In the process of achieving the “pixel perfect” design across multiple browsers vendors and legacy versions, we’ve pushed our engineers to install countless libraries to generate, override, fix, and polyfill the visual effects we want. This leads to bloated CSS downloads and JavaScript parsing on a user’s device. The resulting user experience is, ironically, even more inconsistent — the product looks and works great for users with the latest browser, a powerful CPU, and high network bandwidth. But the product may be completely broken for those who run it in non-mainstream browsers on an old Android phone with intermittent 3G connectivity. By pushing for “pixel perfect” design, we’ve pushed out ordinary people who are not on the Wealthy Western Web.

Developers who didn’t get the job

As we load more and more tools and libraries into our product, we raise the barrier to enter the web development profession higher and higher. What was once achievable in HTML and CSS now requires complex webpack setup, deep framework knowledge, and advanced JavaScript coding skills. Our “pixel perfect” design leads to over-engineering, which in turn causes the job requirement inflation. In the end, a diverse group of people who don’t have a computer science background are left out from ever becoming part of our community.

Final thoughts

I invite schools and companies to embrace practicality in the education and hiring process:

  1. Design schools should help students learn the material they design for, through coding classes and end-to-end projects, where the material is the web, the browser, and the multitude of devices with unpredictable customization and preferences.
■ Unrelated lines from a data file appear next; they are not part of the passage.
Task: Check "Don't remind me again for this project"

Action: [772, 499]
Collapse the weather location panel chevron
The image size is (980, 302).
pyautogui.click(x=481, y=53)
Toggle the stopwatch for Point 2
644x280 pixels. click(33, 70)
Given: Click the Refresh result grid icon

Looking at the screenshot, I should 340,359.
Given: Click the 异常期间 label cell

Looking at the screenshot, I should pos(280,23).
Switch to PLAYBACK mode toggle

The material should not be canvases or artboards created in design software and beautifully framed for Dribbble shots.
  2. Companies should measure the success of designers through practical value delivered to users within the constraints of a client’s budget, time, and technology availability. Portfolio reviews should allow designers to show real products and talk about how their designs were actually built, used, whether they were altered, and if so, why.
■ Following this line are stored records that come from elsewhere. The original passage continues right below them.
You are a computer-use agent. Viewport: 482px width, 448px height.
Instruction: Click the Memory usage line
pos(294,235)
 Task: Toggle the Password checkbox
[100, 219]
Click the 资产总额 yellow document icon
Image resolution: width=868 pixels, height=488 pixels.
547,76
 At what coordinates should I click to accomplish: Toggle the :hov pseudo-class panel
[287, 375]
Good design is practical design

Architects push beyond the limits of structural engineering in sculptures, but not in public utility or low-income housing projects. Just as much as I respect architects who conduct bold experiments, I deeply respect designers who shape the future of the web by proposing new standards and crafting demos under experimental flags. Flexbox, CSS Grid, Variable fonts, CSS Houdini, and WebGL are all fruits of this kind of exploration — we should not stop advancing on those frontiers. But when our design is constrained by our clients’ budget and time, will affect a large number of real people, and could have a massive social and ethical impact, we should treat it as a service for the public and operate under practical, economical, and ethical principles.
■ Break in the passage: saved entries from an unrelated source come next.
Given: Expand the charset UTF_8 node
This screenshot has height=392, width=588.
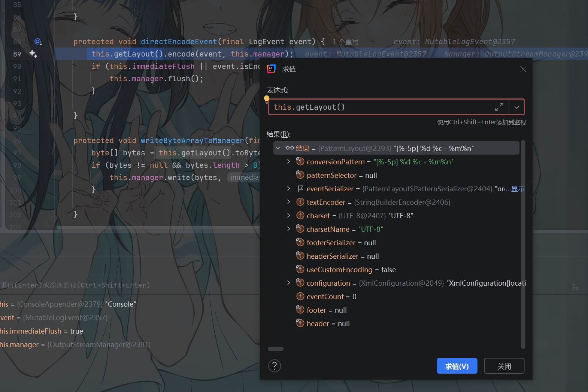Looking at the screenshot, I should coord(288,215).
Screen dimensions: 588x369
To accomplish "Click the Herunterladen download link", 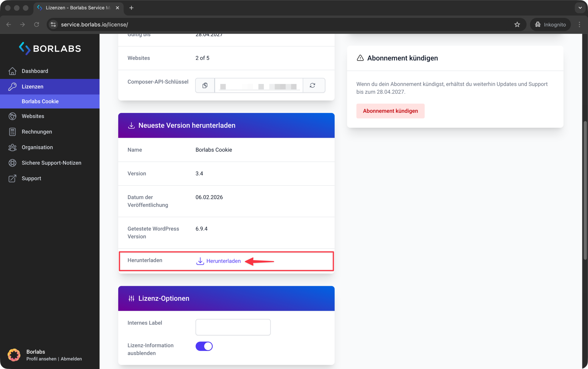I will click(x=218, y=261).
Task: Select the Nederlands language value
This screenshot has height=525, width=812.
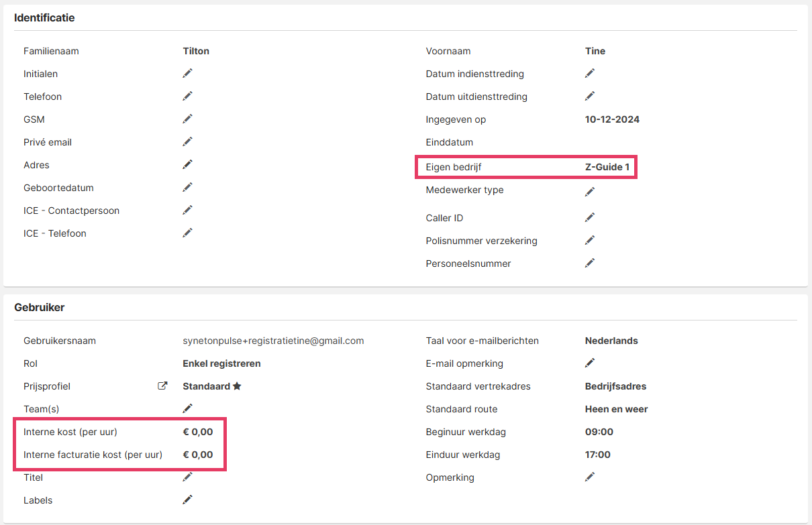Action: (x=611, y=341)
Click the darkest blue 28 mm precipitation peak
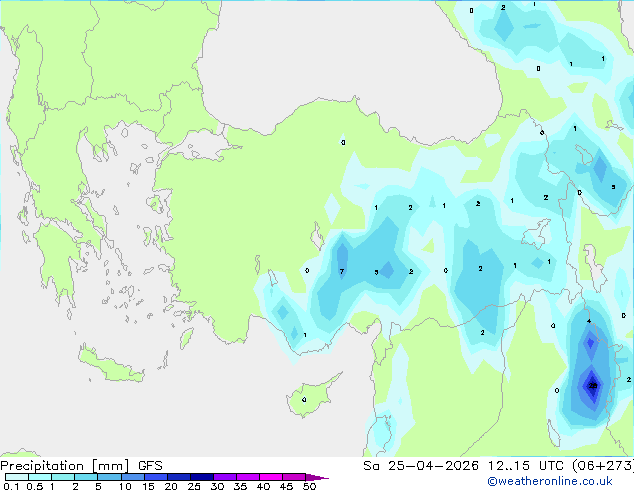The image size is (634, 490). pyautogui.click(x=593, y=386)
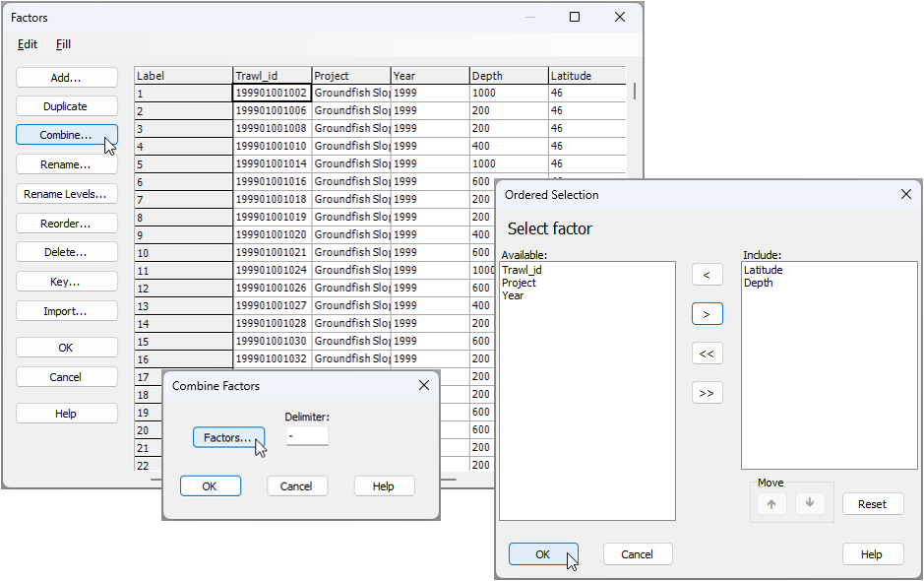Move factor back using < arrow
Image resolution: width=924 pixels, height=581 pixels.
coord(707,274)
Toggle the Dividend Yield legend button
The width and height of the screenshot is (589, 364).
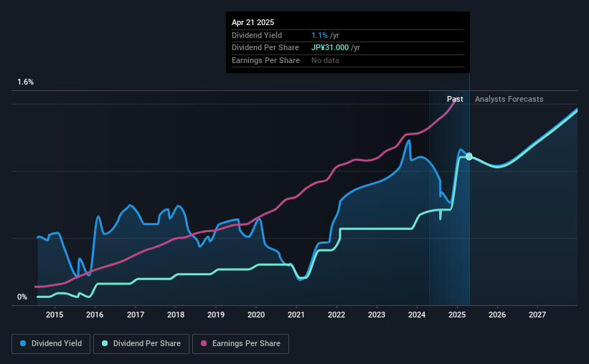click(x=51, y=344)
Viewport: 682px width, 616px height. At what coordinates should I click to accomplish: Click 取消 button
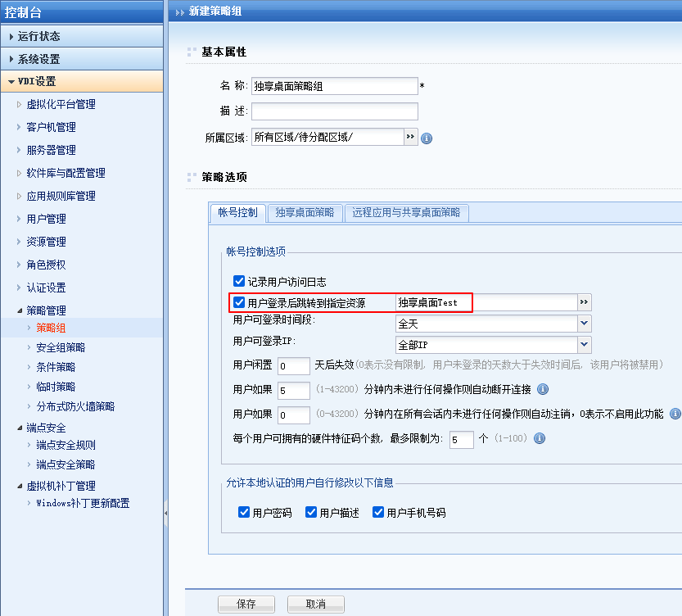coord(315,604)
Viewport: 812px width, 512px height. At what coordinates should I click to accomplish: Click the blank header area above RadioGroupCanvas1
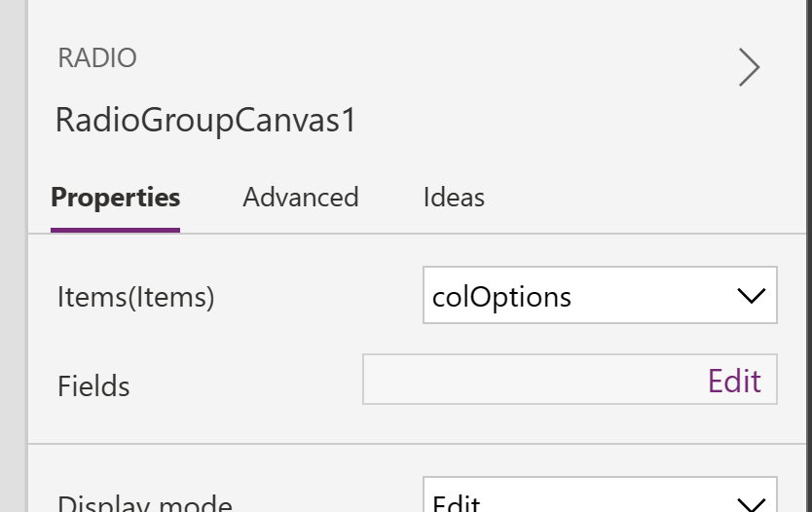tap(415, 20)
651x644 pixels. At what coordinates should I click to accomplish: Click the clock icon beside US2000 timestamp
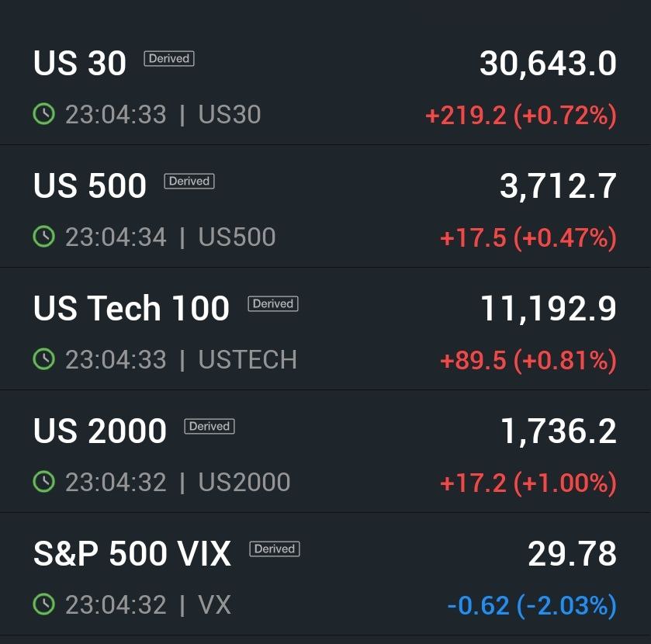[x=43, y=481]
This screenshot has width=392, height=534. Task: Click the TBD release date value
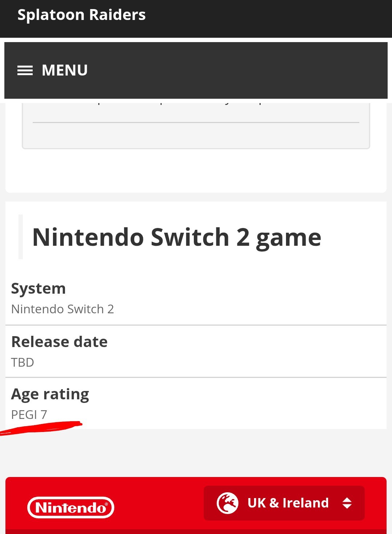23,363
People walking with potted plants on top of their heads, down a corridor exposed to sunlight and surrounded by trees
Human-centered design means nothing without the people who actually use it. Indian Institute of Management Bangalore. Bangalore, India. Photo courtesy of VSF

“Good design is as little design as possible”.

— Dieter Rams’ ten principles for good design

In the context of web design, Dieter Rams’ principle is not only a resounding criticism against mindless trends and meaningless decorations. It is a humanist reminder to put material honesty and social responsibility above the pursuit of the “pixel perfect” design.